*WHAT YOU SHOULD DO*
Reproduce the entries below word for word, starting at the very first line and ending at the line that contains "click(309, 144)". Leave the pictures out.

*STORED DATA*

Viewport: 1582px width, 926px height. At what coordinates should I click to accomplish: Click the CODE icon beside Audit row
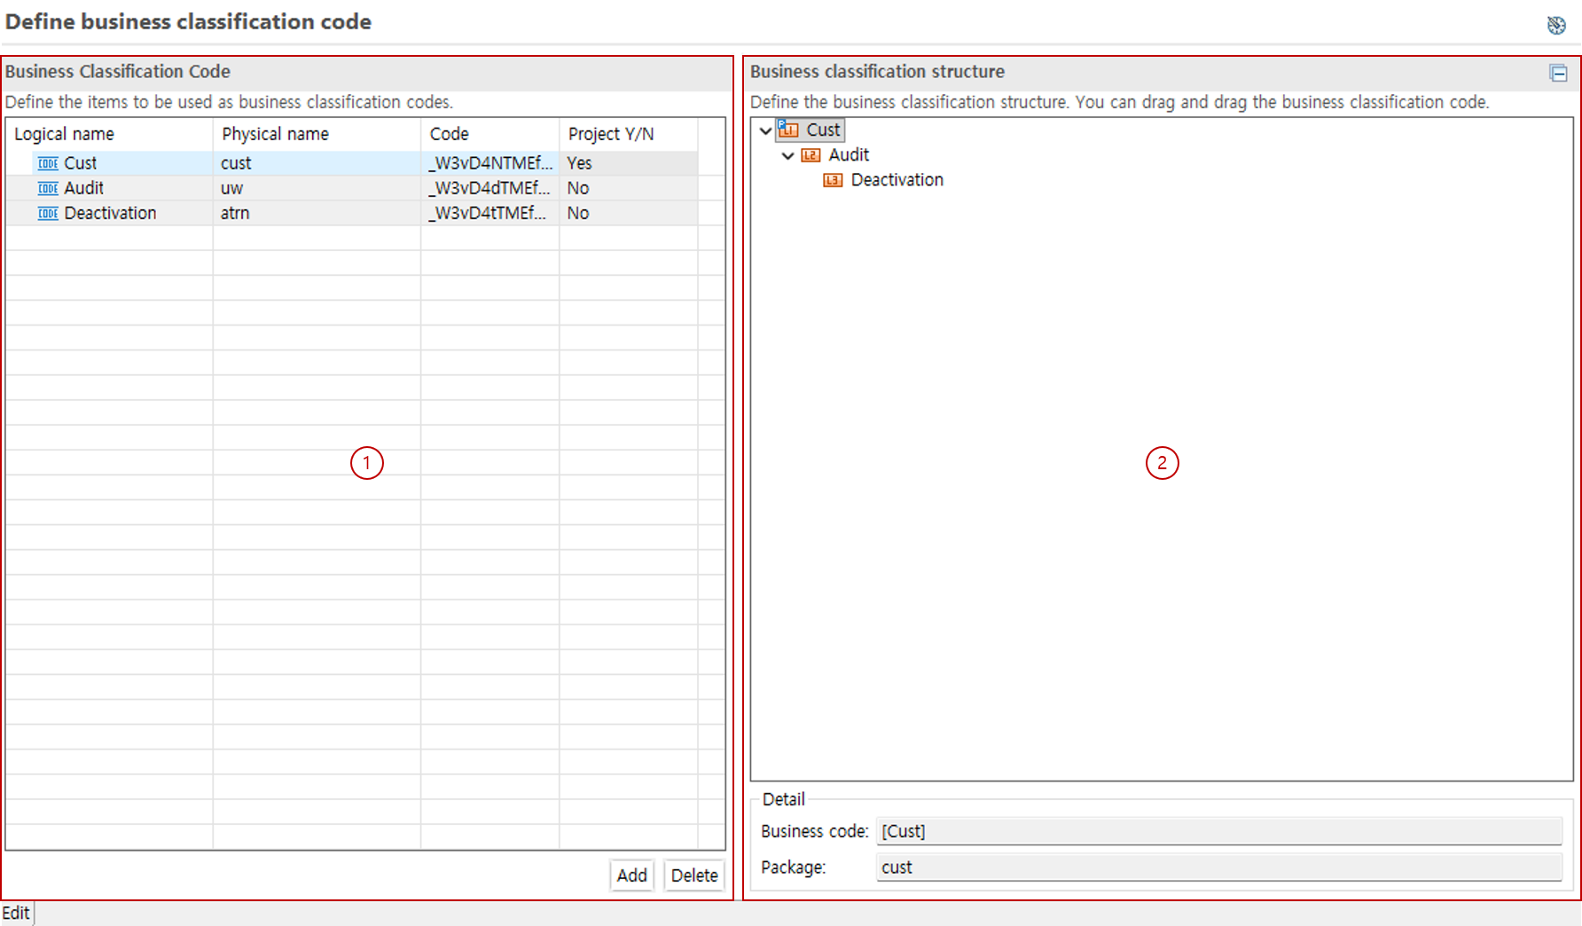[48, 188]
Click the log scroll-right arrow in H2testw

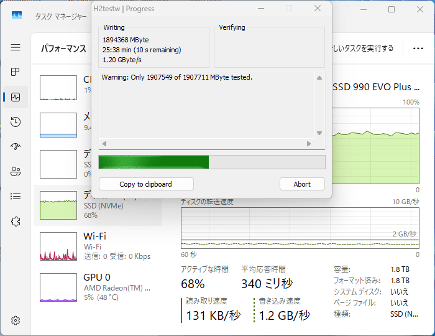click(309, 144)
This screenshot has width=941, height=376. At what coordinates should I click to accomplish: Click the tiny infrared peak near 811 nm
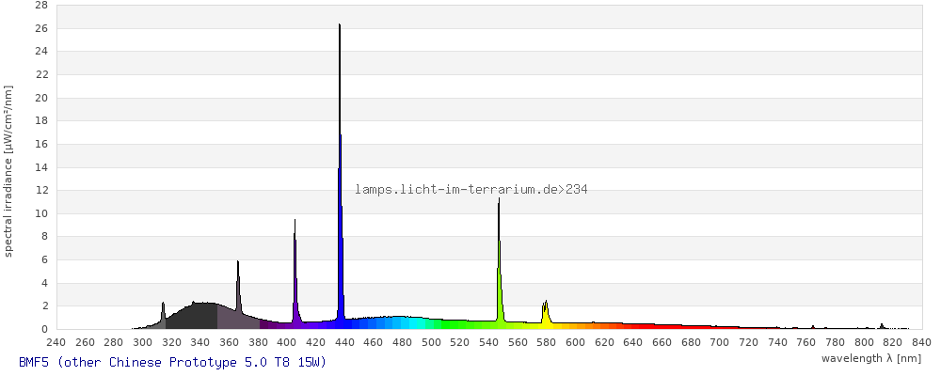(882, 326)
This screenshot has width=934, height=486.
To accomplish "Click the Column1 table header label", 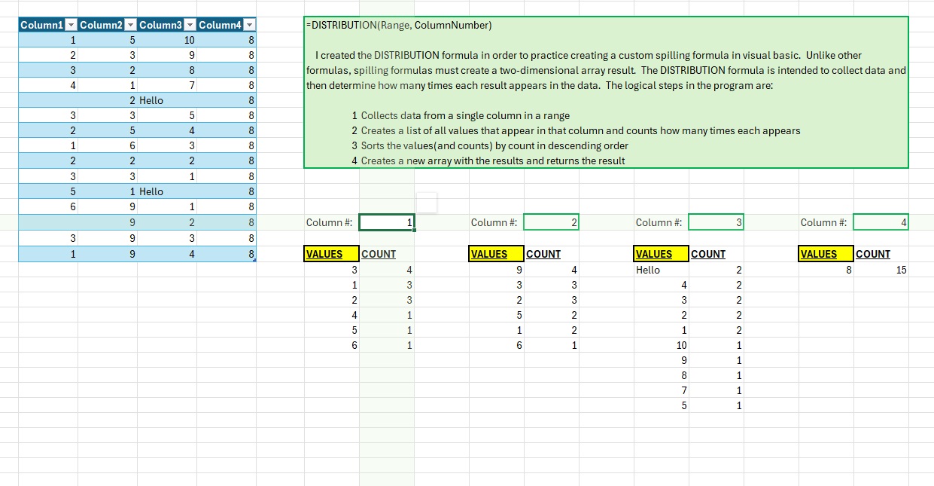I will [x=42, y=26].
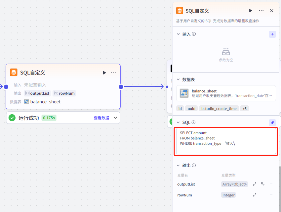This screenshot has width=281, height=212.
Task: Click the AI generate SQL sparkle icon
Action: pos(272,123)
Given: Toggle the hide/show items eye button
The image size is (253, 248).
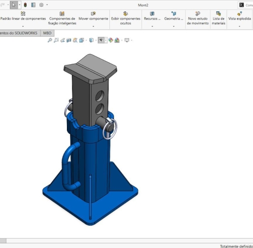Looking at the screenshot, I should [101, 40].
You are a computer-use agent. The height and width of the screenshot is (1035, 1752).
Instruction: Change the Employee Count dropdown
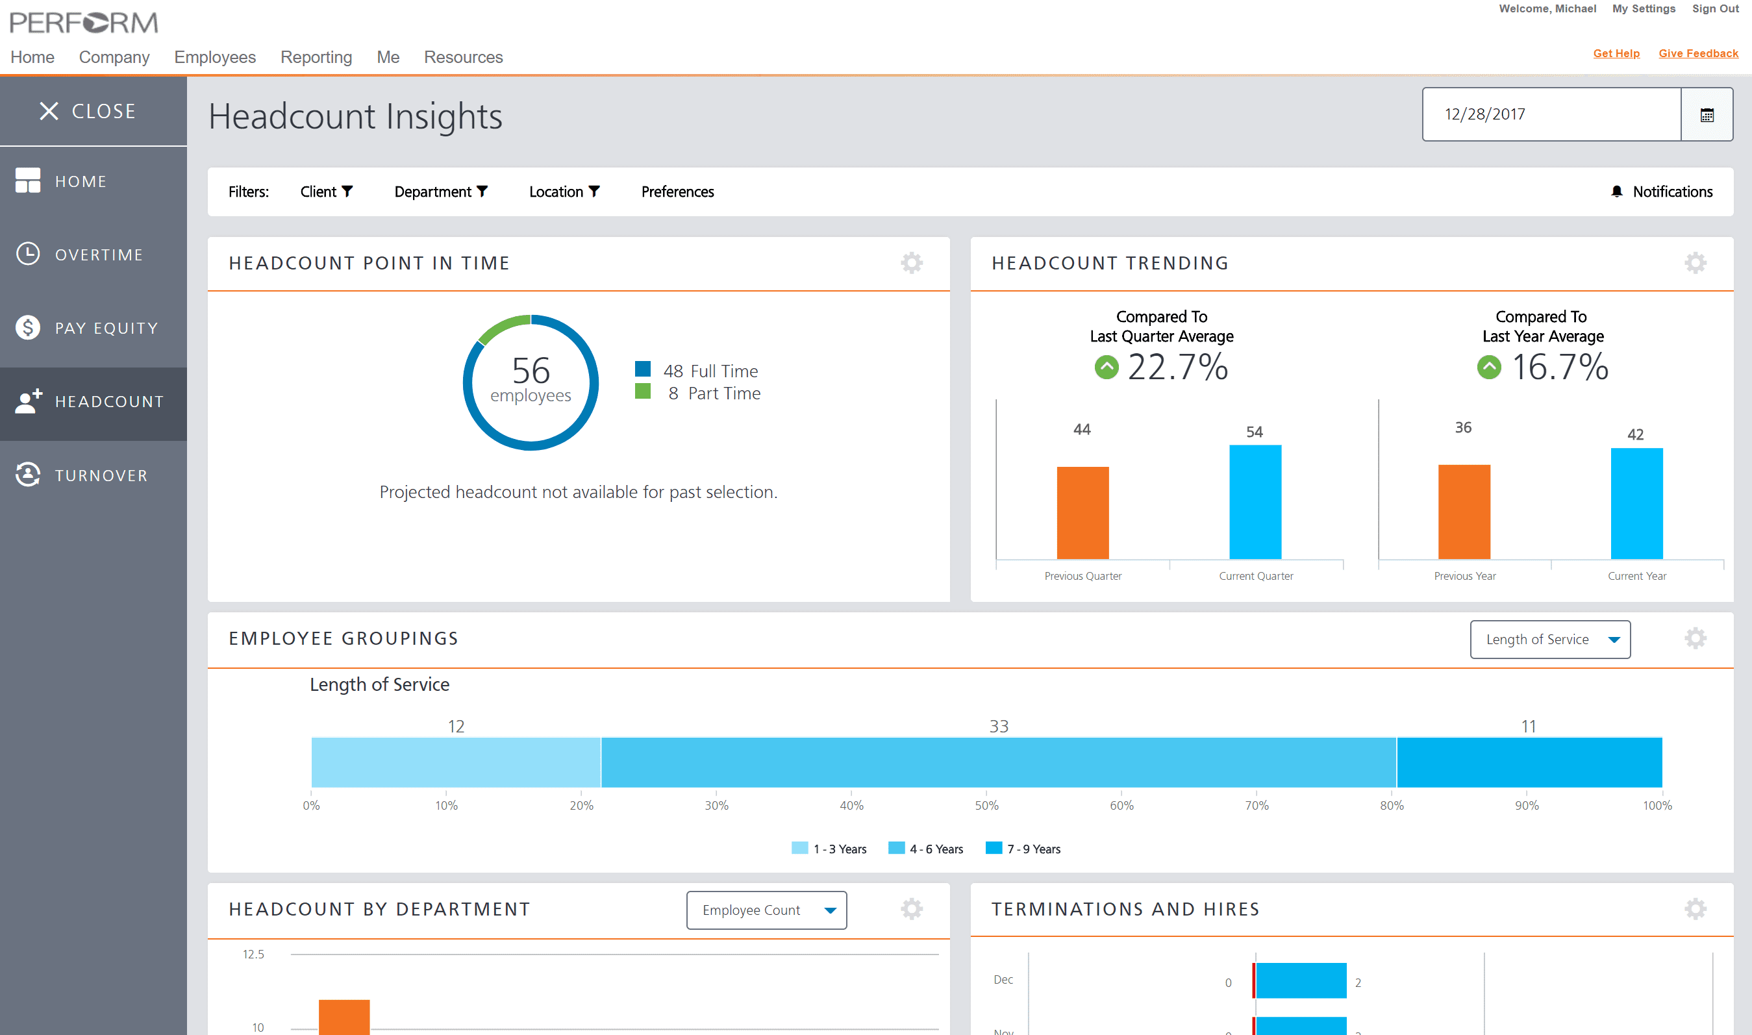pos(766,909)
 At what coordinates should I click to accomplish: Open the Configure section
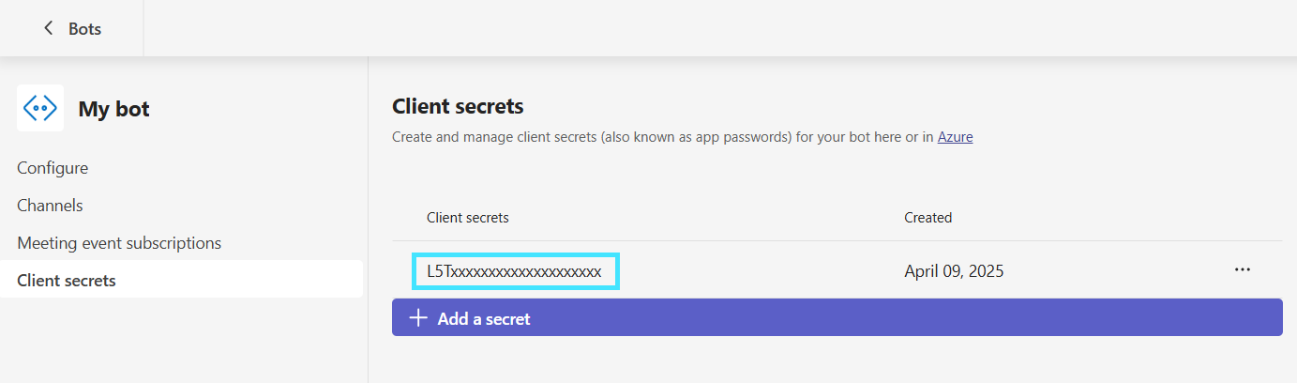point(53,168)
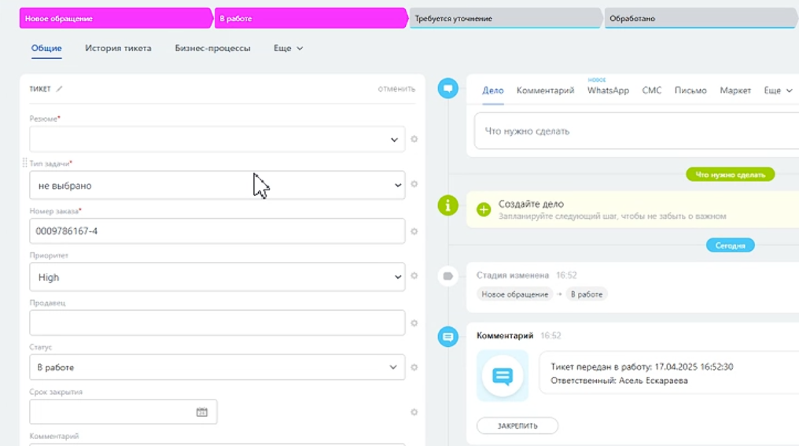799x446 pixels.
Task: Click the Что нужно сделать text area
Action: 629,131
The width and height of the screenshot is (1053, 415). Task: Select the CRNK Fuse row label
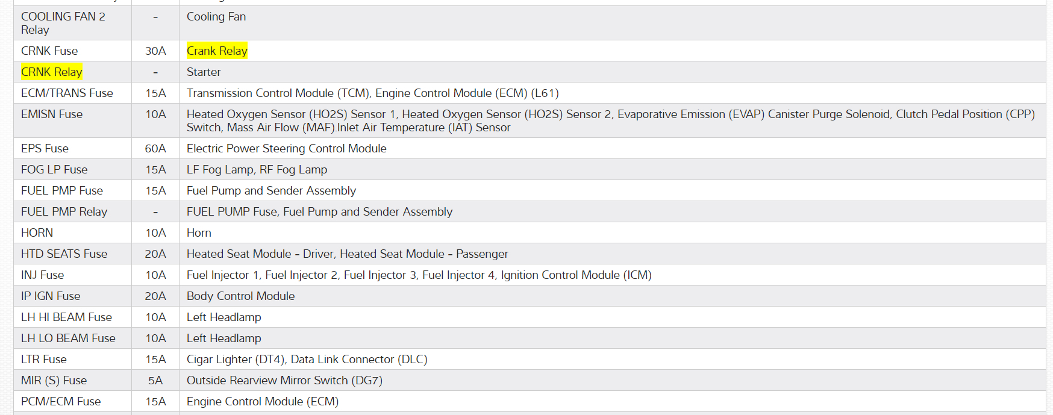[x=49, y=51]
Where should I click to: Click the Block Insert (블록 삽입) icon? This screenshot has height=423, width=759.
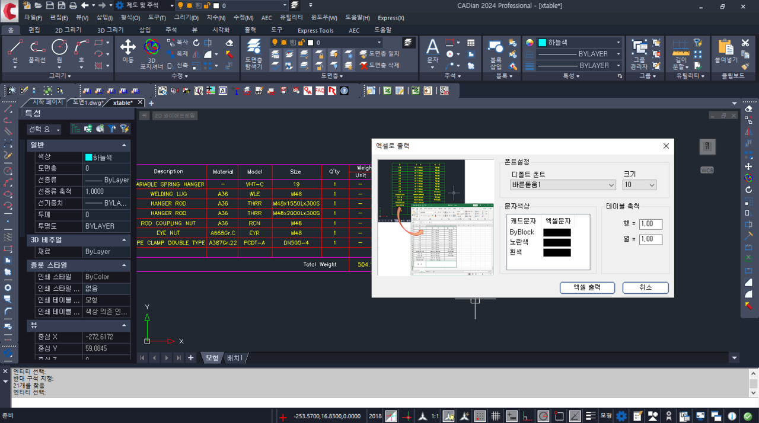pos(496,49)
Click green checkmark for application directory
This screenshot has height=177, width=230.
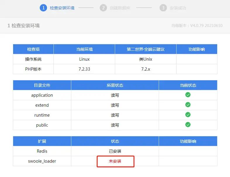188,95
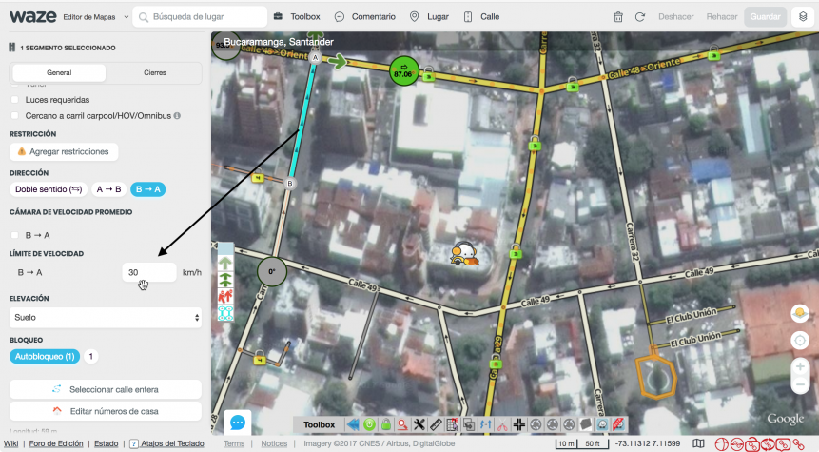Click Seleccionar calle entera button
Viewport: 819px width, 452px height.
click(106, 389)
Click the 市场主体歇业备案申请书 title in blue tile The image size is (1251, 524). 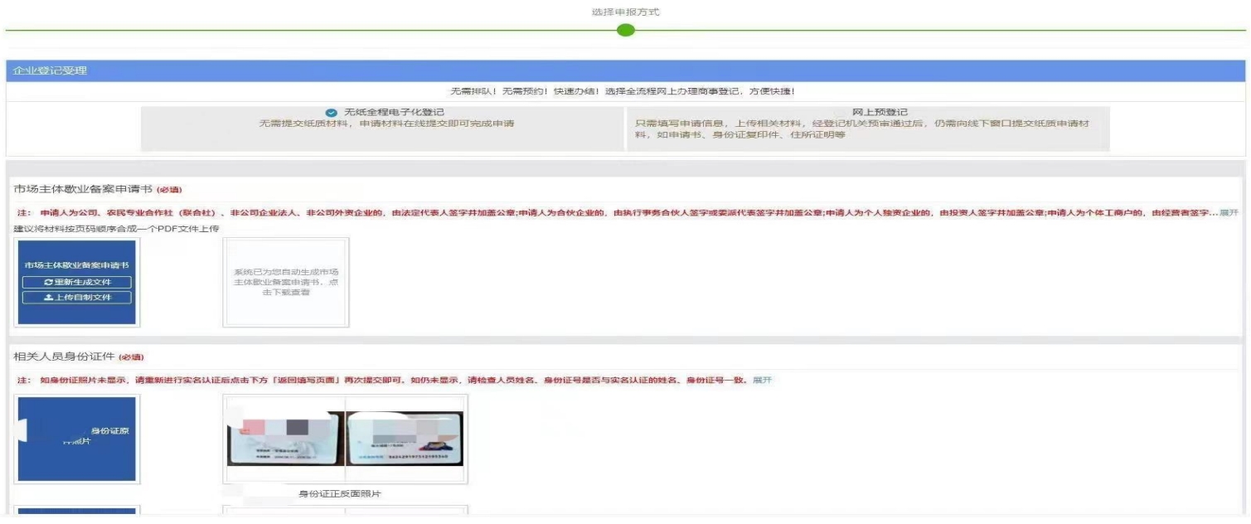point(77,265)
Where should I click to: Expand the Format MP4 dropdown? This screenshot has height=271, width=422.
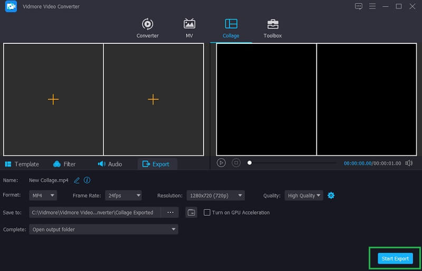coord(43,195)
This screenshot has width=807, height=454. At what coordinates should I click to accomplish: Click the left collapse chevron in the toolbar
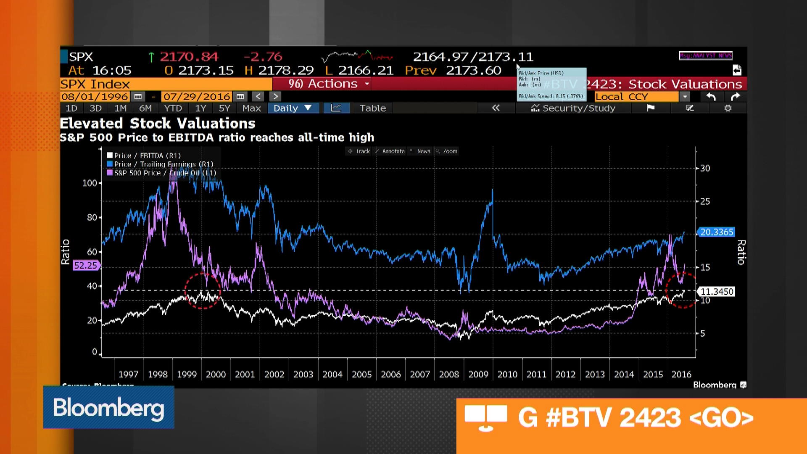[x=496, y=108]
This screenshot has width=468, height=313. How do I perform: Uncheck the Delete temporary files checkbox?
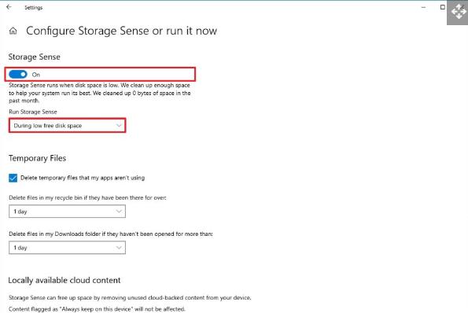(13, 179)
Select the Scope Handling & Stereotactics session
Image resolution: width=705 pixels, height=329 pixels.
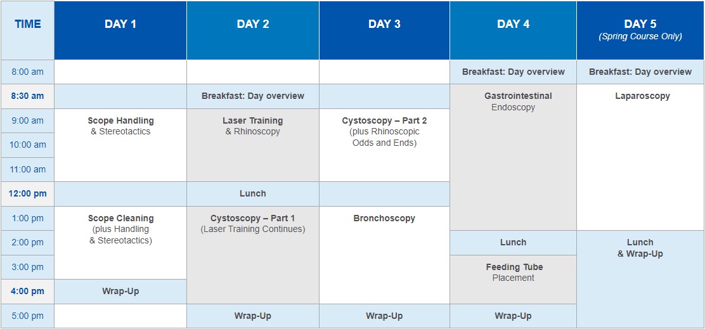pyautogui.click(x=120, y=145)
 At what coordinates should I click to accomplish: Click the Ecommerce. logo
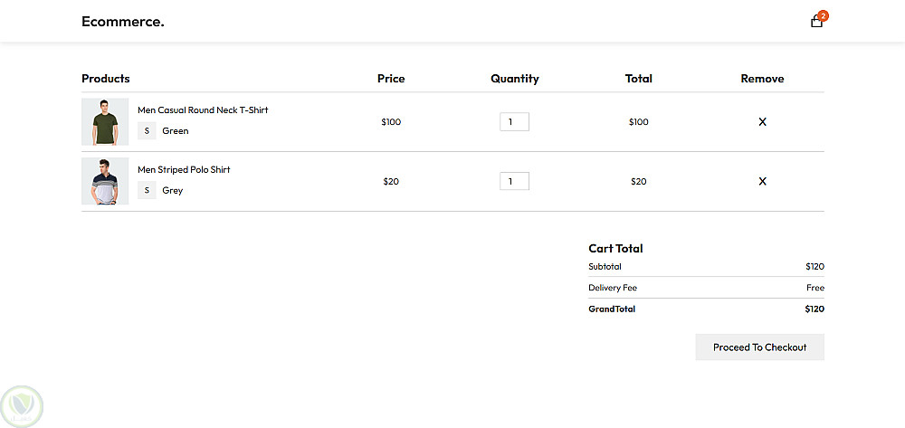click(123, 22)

*SOLUTION TO THE EXERCISE*
Viewport: 1582px width, 926px height. At what coordinates should I click to accomplish: Click the CODE icon beside Audit row
[48, 188]
Click the log scroll-right arrow in H2testw

click(309, 144)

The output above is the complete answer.